Grumblings about the Packaging Recovery Note (PRN) system have been rumbling almost since their inception.
More from: Ideas to make the PRN system fit for purpose
Yet most would agree that they have fulfilled the purpose of – at least initially – boosting recycling rates in England, Scotland and Wales.
Even those reticent to say anything good about the system would concede that they are an excellent way of demonstrating recycling levels to Europe. The biggest criticism of the PRN is that is has failed to encourage investment in infrastructure, which is a problem if the UK is serious about developing a domestic remanufacturing base and all the benefits that these bring.

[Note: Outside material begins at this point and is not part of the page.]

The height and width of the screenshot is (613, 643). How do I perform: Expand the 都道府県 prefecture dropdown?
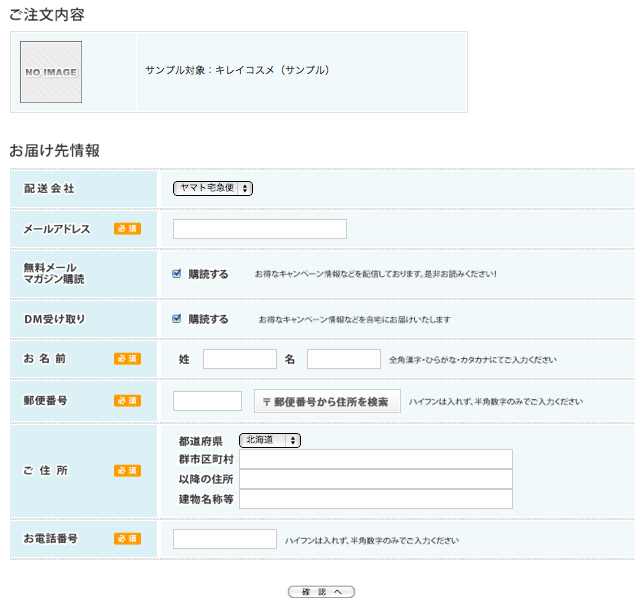pyautogui.click(x=269, y=440)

Closed loop companies like Eco Plastics and Closed Loop Recycling in Dagenham appeared to have it all when they burst on to the scene. They were the bastions of hope for closed loop recycling and they had huge brands backing them, such as Coca-Cola and M&S along with support from WRAP. So how could they find themselves in such difficulties now?
Plastics recycling is going through a tough time and many companies are struggling. The British Plastics Federation (BPF) would not comment specifically on any individual company but it does have a view about PRNs and their role within the industry.
If there was a competition for the organisation that disliked PRNs the most, surely the BPF would win. It has been campaigning for years to get the system scrapped. Its biggest grumble, and it is in good company, is the claim that the system sets up exporters for an unfair advantage over UK re-processors.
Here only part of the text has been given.